Is Audio Recording Without Consent Legal?
Laws regarding audio recording without legal consent are much stricter than for video.
Even in public spaces, although you can videotape someone, you cannot necessarily audiotape them without one person’s consent or all parties. This may be especially true if you are recording the police or other law enforcement representatives. Be very careful when recording anyone without their consent.
You should consult both state and federal laws to determine what is and what is not allowed in your specific area before video or audio tapping anyone in any circumstance.
Typically, federal laws require one-party consent for audio recordings. However, it’s always a good idea to check state laws also.
One-Party Consent vs. Two-Party Consent - Audio Recording
Another factor complicating this question is that there are two types of states: one-party consent and two-party consent. So, what does that mean?
It means that depending on where you live; you may need only one party’s consent (this could be you as you are recording, which is one party to the conversation) to audiotape a conversation. In other parts of the country, you must have both (or all) parties consent, or it is deemed illegal.
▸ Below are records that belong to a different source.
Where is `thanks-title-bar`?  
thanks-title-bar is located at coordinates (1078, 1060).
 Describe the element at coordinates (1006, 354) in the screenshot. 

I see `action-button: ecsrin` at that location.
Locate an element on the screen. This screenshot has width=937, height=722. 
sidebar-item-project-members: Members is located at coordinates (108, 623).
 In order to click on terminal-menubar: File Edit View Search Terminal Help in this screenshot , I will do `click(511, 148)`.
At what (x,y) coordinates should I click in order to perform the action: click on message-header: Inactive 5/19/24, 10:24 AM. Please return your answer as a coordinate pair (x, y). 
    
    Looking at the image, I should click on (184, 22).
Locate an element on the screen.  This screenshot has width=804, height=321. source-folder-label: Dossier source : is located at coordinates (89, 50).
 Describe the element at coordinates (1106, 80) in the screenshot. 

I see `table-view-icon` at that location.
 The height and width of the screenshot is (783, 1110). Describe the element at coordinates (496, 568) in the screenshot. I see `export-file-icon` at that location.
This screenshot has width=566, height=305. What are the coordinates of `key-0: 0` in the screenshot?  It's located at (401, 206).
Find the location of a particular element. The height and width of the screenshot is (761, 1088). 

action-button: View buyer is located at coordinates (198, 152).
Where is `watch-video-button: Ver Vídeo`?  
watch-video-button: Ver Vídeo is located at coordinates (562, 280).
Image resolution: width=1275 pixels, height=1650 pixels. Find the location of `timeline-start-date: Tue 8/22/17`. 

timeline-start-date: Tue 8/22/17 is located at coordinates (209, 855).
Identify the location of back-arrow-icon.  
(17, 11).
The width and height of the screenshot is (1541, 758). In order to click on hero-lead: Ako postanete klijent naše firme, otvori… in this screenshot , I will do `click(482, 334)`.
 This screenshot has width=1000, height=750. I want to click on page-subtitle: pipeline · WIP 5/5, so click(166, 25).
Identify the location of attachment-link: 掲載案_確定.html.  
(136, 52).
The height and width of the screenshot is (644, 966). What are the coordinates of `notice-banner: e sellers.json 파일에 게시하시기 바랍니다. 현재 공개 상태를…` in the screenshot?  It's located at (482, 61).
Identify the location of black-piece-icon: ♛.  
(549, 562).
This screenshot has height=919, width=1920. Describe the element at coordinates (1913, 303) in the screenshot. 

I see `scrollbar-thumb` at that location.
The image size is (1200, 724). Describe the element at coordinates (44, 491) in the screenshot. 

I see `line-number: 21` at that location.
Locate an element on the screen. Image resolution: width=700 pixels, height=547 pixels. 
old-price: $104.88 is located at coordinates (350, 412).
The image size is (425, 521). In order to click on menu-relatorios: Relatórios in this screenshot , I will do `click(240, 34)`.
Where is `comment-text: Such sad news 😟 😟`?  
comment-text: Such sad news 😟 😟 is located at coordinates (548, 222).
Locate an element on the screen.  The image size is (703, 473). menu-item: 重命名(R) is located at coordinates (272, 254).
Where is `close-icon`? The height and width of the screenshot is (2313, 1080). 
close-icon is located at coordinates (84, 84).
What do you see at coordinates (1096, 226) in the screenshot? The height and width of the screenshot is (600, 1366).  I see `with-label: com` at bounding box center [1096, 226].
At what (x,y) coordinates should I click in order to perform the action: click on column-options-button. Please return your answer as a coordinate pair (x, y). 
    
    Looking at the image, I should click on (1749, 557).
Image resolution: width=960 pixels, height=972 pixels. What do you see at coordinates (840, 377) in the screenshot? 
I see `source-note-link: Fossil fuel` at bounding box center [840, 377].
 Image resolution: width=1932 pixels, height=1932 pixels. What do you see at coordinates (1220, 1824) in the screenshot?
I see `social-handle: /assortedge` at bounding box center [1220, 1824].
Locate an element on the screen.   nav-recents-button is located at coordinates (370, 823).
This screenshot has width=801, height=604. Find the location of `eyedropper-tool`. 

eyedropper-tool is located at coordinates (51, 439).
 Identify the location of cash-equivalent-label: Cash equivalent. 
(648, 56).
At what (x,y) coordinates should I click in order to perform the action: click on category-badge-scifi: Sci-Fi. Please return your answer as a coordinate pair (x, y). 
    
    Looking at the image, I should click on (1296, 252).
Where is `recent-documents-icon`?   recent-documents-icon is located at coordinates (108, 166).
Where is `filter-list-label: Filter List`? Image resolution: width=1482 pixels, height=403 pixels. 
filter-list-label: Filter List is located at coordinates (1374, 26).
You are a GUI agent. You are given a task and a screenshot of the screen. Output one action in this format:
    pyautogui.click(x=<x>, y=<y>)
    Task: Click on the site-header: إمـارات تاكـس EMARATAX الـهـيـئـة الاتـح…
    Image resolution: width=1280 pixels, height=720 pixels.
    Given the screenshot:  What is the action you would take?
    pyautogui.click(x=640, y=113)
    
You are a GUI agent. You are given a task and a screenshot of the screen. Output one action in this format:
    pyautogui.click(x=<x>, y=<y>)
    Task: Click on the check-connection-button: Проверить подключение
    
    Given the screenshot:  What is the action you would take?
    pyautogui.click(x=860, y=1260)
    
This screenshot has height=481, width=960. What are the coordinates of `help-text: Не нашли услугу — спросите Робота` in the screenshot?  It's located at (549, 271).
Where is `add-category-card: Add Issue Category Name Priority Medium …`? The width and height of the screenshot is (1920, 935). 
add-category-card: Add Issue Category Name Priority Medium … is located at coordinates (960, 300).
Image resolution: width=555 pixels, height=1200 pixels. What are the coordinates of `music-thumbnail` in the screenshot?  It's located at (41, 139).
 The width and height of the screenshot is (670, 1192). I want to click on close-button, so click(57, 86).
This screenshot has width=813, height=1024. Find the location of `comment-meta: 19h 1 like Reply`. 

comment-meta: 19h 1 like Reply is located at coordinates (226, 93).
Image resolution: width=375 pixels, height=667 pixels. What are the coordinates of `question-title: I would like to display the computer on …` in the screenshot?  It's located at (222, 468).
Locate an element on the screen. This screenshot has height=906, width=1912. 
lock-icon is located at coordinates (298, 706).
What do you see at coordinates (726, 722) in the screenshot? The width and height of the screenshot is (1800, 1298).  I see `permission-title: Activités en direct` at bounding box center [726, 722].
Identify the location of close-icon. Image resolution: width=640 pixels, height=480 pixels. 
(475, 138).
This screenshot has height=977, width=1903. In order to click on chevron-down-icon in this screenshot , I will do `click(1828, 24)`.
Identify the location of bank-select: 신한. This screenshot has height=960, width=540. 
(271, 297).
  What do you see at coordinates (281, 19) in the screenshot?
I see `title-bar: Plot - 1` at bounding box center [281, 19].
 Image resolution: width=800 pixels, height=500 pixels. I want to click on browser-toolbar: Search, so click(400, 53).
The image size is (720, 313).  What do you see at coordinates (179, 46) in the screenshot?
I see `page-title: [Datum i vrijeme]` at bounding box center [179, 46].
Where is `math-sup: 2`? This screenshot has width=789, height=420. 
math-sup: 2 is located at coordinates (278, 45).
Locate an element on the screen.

Two-party consent states include California, Connecticut, Flrida, Illinois, Maryland, Massachusetts, Michigan, Montana, New Hampshire, Oregon, Pennsylvania, and Washington. All other states are one-party consent states.
The Penalties for Recording Someone Without Their Permission
There are some severe consequences for filming or recording someone without their permission. Depending on state or federal laws, you could be subject to fines, jail time, and even civil lawsuits with steep damages. Violating the recording laws could even result in a misdemeanor charge on your criminal record.
The Bottom Line
Although there are various laws throughout the country about video and audio recording someone without their consent, it really boils down to a case-by-case basis. Not every situation is the same, and investigators will have to find the truth to apply the law to see if any laws were violated.